He turned and started for one of the doors at the end of the stage.

Various people called out to him, sounding troubled and anxious and even distraught, but it was only Mikitoro’s that made him pause.

“Madara!” she barked, dropping the respectful form of address. She’d watched the man grow up, even been there when he’d been born, and she’d never seen him act like this. “Don’t tell me you plan on just abandoning the clan like this!”

It was obvious to her that if he walked out the door, he didn’t intend on coming back. He knew damn well that he was the only one who possessed a Mangekyo Sharingan, and the loss of it would spell weakness to any of their enemies.

He turned and gave her a derisive look over his shoulder. “Is the clan full of needy children, tugging at my mantle and needing direction? We are not in the same era anymore. The Uchiha are part of Konoha; you don’t depend on the leadership of one anymore, nor will you fall apart by the loss of one member. I’ve left a capable shinobi in my stead. You need nothing more from me.”

Leaving the elders staring after him in stunned silence, he swiftly exited through the door and disappeared into the night.

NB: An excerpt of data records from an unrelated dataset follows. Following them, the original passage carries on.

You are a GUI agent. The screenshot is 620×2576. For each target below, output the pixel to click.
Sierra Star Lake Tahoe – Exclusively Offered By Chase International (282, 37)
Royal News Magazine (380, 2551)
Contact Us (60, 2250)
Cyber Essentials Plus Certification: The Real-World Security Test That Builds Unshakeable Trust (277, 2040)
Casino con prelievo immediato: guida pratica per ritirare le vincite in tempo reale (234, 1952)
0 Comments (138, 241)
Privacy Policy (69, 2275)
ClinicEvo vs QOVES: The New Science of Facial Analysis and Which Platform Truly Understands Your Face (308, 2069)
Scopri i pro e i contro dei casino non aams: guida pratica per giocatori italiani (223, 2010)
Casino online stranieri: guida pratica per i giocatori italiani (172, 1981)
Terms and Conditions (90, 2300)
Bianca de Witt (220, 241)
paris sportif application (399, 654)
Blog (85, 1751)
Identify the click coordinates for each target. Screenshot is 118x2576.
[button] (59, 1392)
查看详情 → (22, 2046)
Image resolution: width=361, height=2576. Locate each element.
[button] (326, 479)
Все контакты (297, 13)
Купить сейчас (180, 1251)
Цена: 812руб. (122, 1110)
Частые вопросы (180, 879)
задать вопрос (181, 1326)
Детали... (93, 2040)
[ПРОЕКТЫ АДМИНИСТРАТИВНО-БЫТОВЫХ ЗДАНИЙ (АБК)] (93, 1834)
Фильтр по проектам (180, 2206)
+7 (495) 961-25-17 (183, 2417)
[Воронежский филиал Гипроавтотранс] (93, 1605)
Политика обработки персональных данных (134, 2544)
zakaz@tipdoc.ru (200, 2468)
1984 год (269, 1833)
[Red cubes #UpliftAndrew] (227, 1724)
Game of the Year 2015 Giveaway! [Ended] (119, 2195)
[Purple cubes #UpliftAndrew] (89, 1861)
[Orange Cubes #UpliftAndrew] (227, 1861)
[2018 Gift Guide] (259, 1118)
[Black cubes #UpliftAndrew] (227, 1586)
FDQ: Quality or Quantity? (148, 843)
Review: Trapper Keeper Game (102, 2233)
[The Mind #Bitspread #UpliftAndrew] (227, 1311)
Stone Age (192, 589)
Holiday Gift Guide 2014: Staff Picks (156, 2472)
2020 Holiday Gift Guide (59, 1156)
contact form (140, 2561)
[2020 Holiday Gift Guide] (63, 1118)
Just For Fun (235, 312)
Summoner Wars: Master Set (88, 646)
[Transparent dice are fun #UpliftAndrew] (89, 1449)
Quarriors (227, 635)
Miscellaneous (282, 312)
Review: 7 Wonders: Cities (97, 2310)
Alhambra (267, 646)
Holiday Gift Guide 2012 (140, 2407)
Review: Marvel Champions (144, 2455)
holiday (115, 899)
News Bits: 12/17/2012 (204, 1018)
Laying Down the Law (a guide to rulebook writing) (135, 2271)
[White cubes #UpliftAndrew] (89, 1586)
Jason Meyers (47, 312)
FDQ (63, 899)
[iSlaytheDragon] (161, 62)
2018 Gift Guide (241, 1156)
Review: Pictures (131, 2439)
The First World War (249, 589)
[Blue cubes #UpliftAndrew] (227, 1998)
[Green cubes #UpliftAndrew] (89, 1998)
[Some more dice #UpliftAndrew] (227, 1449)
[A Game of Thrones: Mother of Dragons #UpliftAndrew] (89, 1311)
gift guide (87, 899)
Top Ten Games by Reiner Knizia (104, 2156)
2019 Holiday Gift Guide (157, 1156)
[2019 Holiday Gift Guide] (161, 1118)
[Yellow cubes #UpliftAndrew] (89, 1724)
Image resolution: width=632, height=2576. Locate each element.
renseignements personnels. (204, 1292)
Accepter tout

The Uchiha in the room started yelling again, causing a general ruckus as they voiced their worries and wondered at the man’s sudden departure.

With a grimace, Hikaku realized that Madara coming late was no mistake- it was past midnight, probably nearing one in the morning, and as the new clan leader, Hikaku would have to be at the meeting point with the Senju to welcome the Shimura at six sharp. By the time he quieted everyone down and restored order…he didn’t have time to run to the Senju and tell Hashirama of this.

“Enough!” he yelled, stepping up onto the stage.

His exclamation startled most of the room’s inhabitants into silence, and they stared expectantly up at him. He swore inwardly at Madara for dumping this on him so abruptly, but he couldn’t let the clan fall into disarray; he had to take charge now before any chaos unfolded.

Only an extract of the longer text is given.